Beginning with the line that holds "Task: Open the Read documentation link" and finishing with the line that holds "Task: Collapse the Mon espace section chevron", repeat the listing exactly, leaving every picture out.
···
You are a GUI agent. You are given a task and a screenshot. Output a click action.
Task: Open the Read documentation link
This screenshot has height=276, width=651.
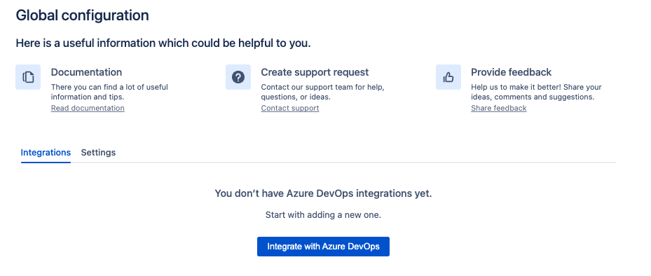tap(88, 108)
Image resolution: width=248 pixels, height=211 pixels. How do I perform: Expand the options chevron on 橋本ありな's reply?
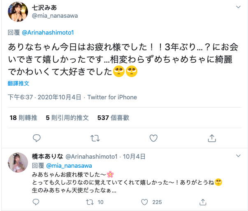(x=239, y=156)
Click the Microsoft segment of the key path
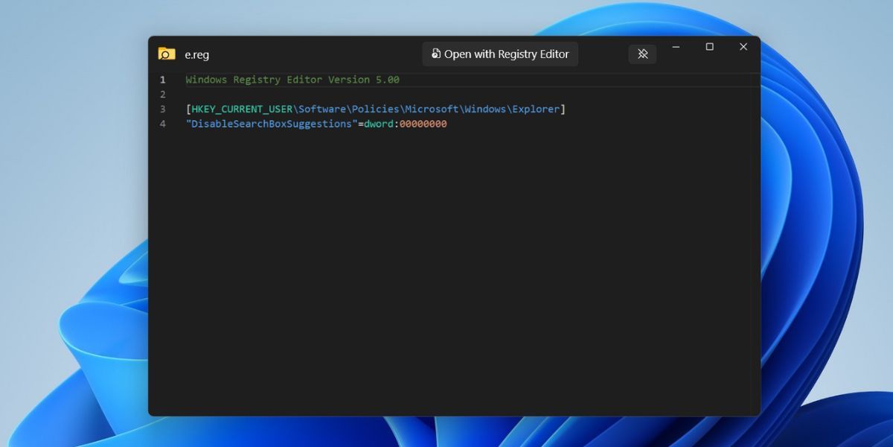This screenshot has width=893, height=447. pyautogui.click(x=432, y=110)
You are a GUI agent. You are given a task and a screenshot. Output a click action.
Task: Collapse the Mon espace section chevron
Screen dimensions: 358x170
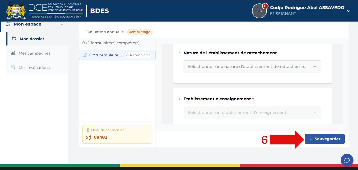(62, 24)
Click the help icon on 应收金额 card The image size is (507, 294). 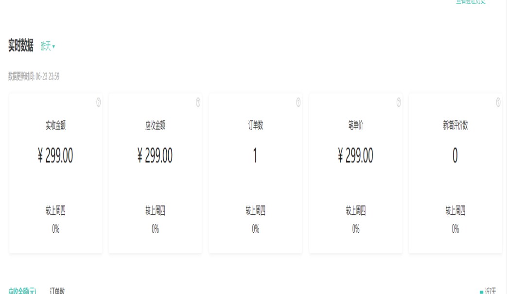(x=198, y=102)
···
### Answer box
Task: Open the Read documentation link
This screenshot has height=276, width=651.
tap(88, 108)
Image resolution: width=248 pixels, height=211 pixels. How do I perform: Expand the options chevron on 橋本ありな's reply?
(x=239, y=156)
Click the Microsoft segment of the key path
This screenshot has width=893, height=447. pyautogui.click(x=432, y=110)
You are a GUI agent. You are given a task and a screenshot. Output a click action.
Task: Collapse the Mon espace section chevron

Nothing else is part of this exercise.